The Emotions Series: Your Anger Loves You
One thing I don’t compromise on, both in therapy and in life? Emotions are morally neutral.
It’s never wrong or bad to experience a certain emotion. Some emotions definitely feel more pleasant or comfortable than others (for example, joy or gratitude vs. shame or resentment), but labels of rightness and wrongness do not apply. When it comes to emotions, there is no virtuous or evil way to feel.
Unfortunately, anger gets a bad rap. Many of us are taught to judge or fear anger the most among all our feelings. From childhood, we receive the message that our anger is not welcome, that it’s dangerous, that it threatens our connection to our caregivers and loved ones.
But as we grow and start healing some of our childhood wounding, we can heal our relationship to anger. Because it turns out that your anger loves you. It shows up to let you know that something isn’t right — that there has been a violation of your values or your dignity. It reminds you that you don’t accept what’s happening, what’s being said, or how you or others are being treated.
Because it loves you, it’s also trying to protect you. It also knows that some things are hard for you to feel. When anger arises, often there’s another, more painful emotion standing behind it. You know how a caring person will sit down with you and hold your hand before delivering bad news? Anger shows up to alert you that, when you’re ready, there’s an important truth for you to acknowledge and a difficult feeling for you to sit with.

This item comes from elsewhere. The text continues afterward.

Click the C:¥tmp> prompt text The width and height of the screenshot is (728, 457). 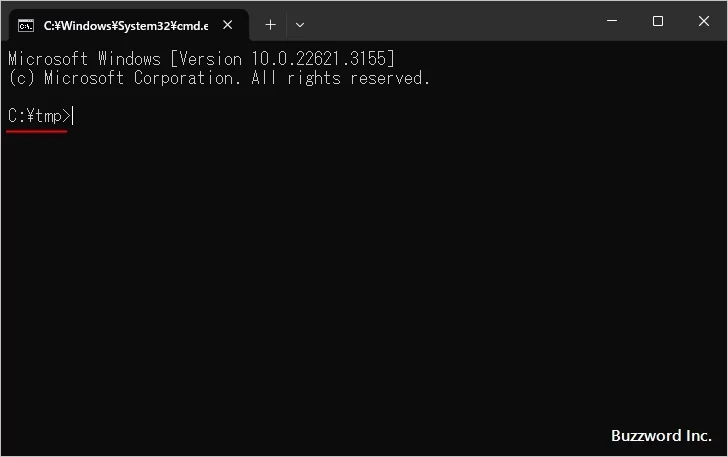click(x=39, y=117)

When we’re ready to do that work, we can greet our anger when it shows up and then peek over its shoulder. Who is standing behind it? Is it fear, sadness, or shame? Rejection, worry, insecurity? Then, as we deepen our ability to skillfully sit with our emotions, it’s common to start feeling those difficult emotions without anger’s early alert system. When we are less afraid and more welcoming of all our feelings, we no longer need anger to preempt them. Like a loving parent, anger knows when we’re ready to face the tough stuff on our own.

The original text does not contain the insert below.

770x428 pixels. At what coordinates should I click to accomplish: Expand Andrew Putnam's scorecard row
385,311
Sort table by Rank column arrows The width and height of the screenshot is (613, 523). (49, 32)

So rather than fear anger as a way of losing our connection to others, let’s honor it as a way to reconnect with ourselves. Instead of pushing it down or denying it, we can get to know it, befriend it, and ask it what it wants us to know. Anger invites us to take a closer look, and to return to harmony and authenticity with our experience. Because anger loves us, it offers us that map back to ourselves.
A note of clarification: the feeling of anger is welcome and important. How we act on our anger, just as how we act on any emotion, is our responsibility to manage well — to express in a safe and healthy way that doesn’t hurt others or ourselves. If you need help managing your anger, please reach out to a therapist or another trusted guide for support.